Psicólogo do Centro Universitário Módulo explica
por que certos pratos geram sensação de segurança e ensina pergunta-chave para
afastar a culpa e as armadilhas da ansiedade
Uma sopa quente em um dia frio que lembra a infância na casa da avó, um bolo de milho recém-saído do forno ou um prato específico compartilhado em família. Praticamente todo mundo tem uma comfort food: a chamada comida afetiva, que parece dar um verdadeiro "abraço na alma" logo na primeira garfada. No entanto, em um cotidiano cada vez mais acelerado e ansioso, a linha entre saborear um prato por afeto e cair na armadilha da chamada "fome emocional" pode ser muito tênue.
De acordo com o psicólogo clínico, neuropsicólogo e coordenador do curso de Psicologia do Centro Universitário Módulo, Caíque dos Santos Sousa, essa sensação imediata de conforto e segurança provocada por determinados alimentos tem raízes biológicas e afetivas.
"Existe,
sim, um componente biológico relacionado aos nutrientes e à liberação de
neurotransmissores ligados ao prazer, como a serotonina e a dopamina. Mas
grande parte desse acolhimento está associada às nossas experiências de
pertencimento e amor. Muitas vezes, a comida funciona como um símbolo de
cuidado e proteção. Um prato preparado na infância desperta emoções positivas e
memórias que transcendem o valor estritamente nutricional daquele
alimento", explica o especialista do Módulo.

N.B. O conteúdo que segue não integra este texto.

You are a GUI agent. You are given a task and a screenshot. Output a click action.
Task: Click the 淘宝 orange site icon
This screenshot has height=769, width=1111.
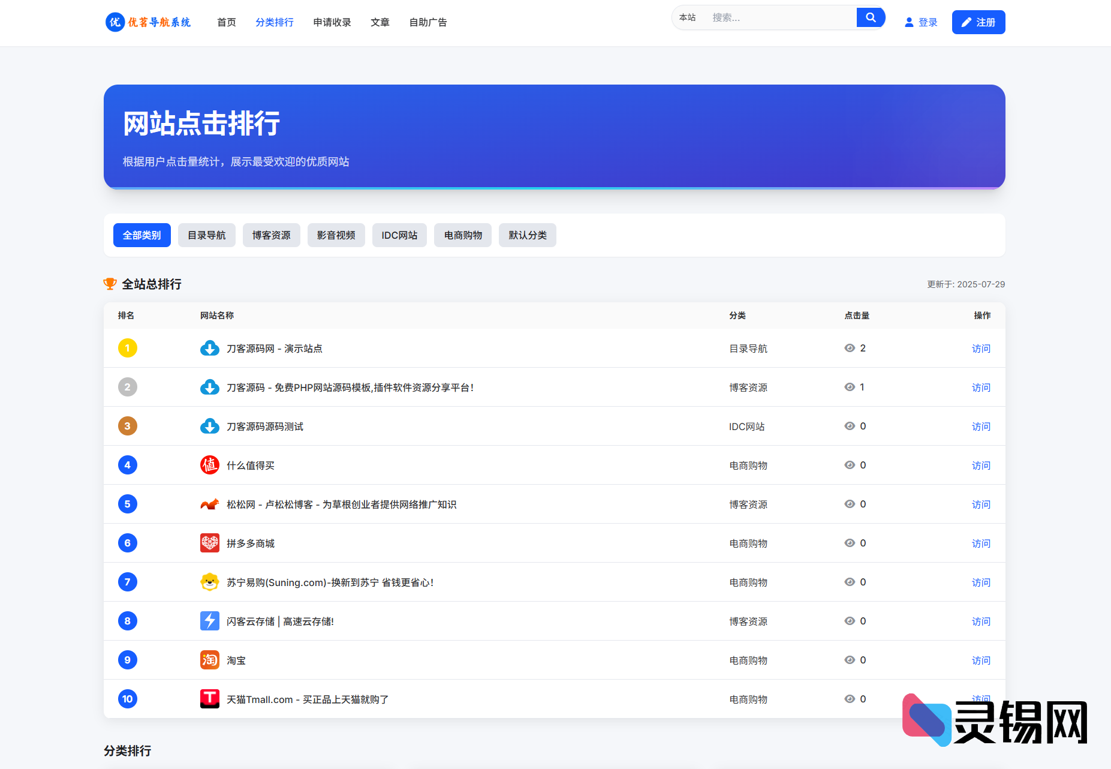209,660
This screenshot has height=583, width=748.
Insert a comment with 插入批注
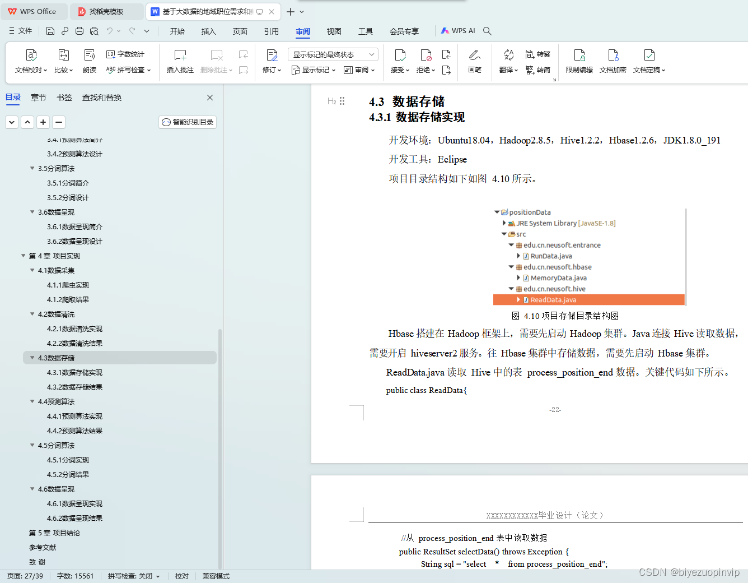180,60
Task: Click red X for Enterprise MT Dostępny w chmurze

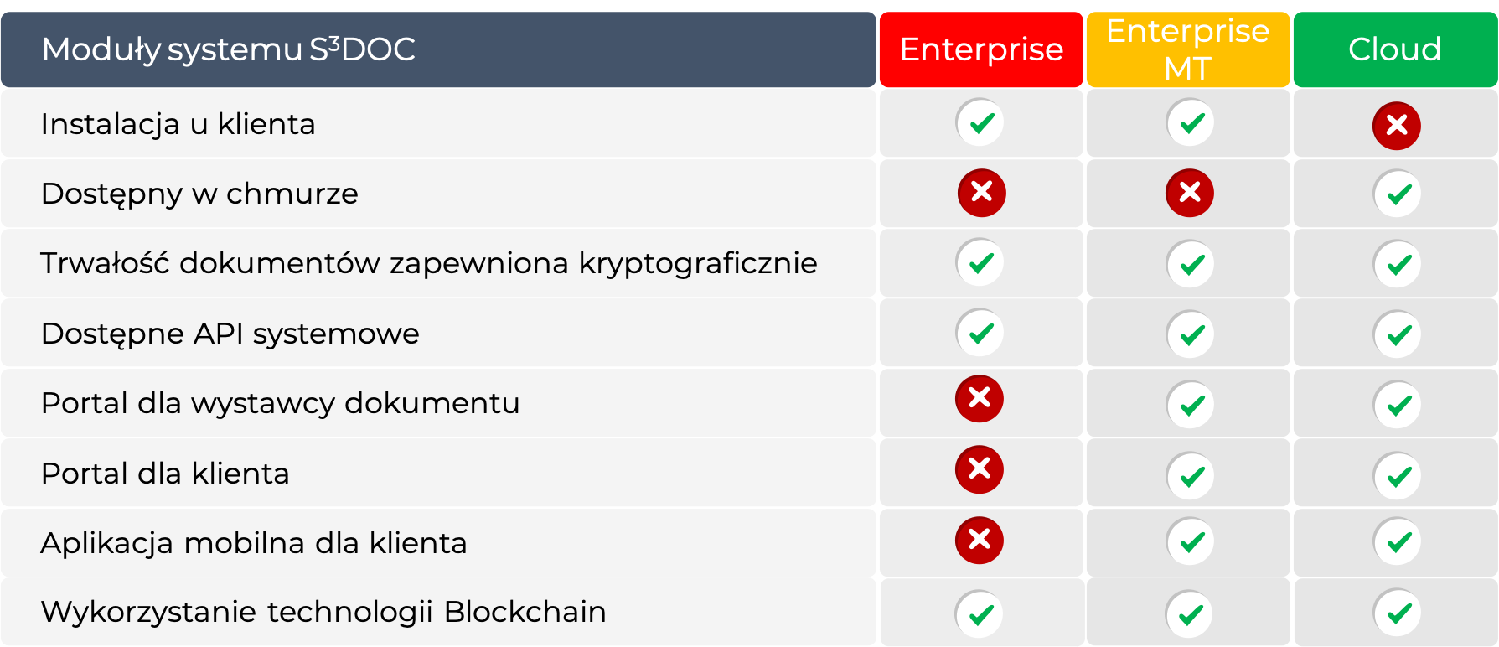Action: pyautogui.click(x=1189, y=193)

Comfort food vs. fome emocional: como diferenciar?
Sousa aponta que o grande desafio contemporâneo é saber diferenciar quando a comida é uma ferramenta de bem-estar consciente ou uma válvula de escape nociva para mascarar emoções difíceis, como ansiedade, estresse ou frustração.
Enquanto a comida afetiva faz parte de uma experiência de autocuidado equilibrada, consumida com prazer e sem culpa, a fome emocional surge de forma repentina e urgente. "A fome emocional geralmente vem acompanhada de uma necessidade imediata de compensação e, quase sempre, é seguida por sentimentos de arrependimento e culpa", alerta o psicólogo.
Para
evitar esses ciclos de culpa no dia a dia, o especialista ensina uma
pergunta-chave muito simples de ser feita antes de abrir a geladeira:
"Estou com fome física ou estou tentando aliviar uma emoção?".
Segundo ele, desenvolver essa percepção é o primeiro passo para construir uma
relação mais consciente e saudável com o próprio corpo.
Comer com afeto e sem julgamentos
Ao contrário do que prega a lógica das dietas restritivas, comer a sua comida afetiva favorita pode, sim, ser uma estratégia saudável de autocuidado para aliviar o estresse, desde que haja consciência e moderação. O psicólogo ressalta que o problema nunca está no alimento em si, mas na função que ele passa a ocupar na vida emocional de cada um.
"Quando a alimentação é apenas mais uma entre várias outras ferramentas de cuidado, ao lado de uma boa noite de sono, da prática de atividades físicas, do lazer e do convívio social, ela contribui positivamente para o bem-estar psicológico. Precisamos abandonar o julgamento moral dos alimentos. Comer também é um ato cultural, relacional e afetivo. A alimentação saudável inclui nutrientes, mas também deve incluir prazer e acolhimento", pontua o docente.
Por fim, o neuropsicólogo lembra que as pessoas não precisam escolher entre nutrir o corpo ou nutrir as emoções. "O segredo é buscar o equilíbrio. Quando conseguimos comer de forma consciente, respeitando as necessidades físicas e acolhendo os nossos sentimentos, desenvolvemos uma relação muito mais sustentável, compassiva e saudável com a comida e com nós mesmos", conclui Sousa.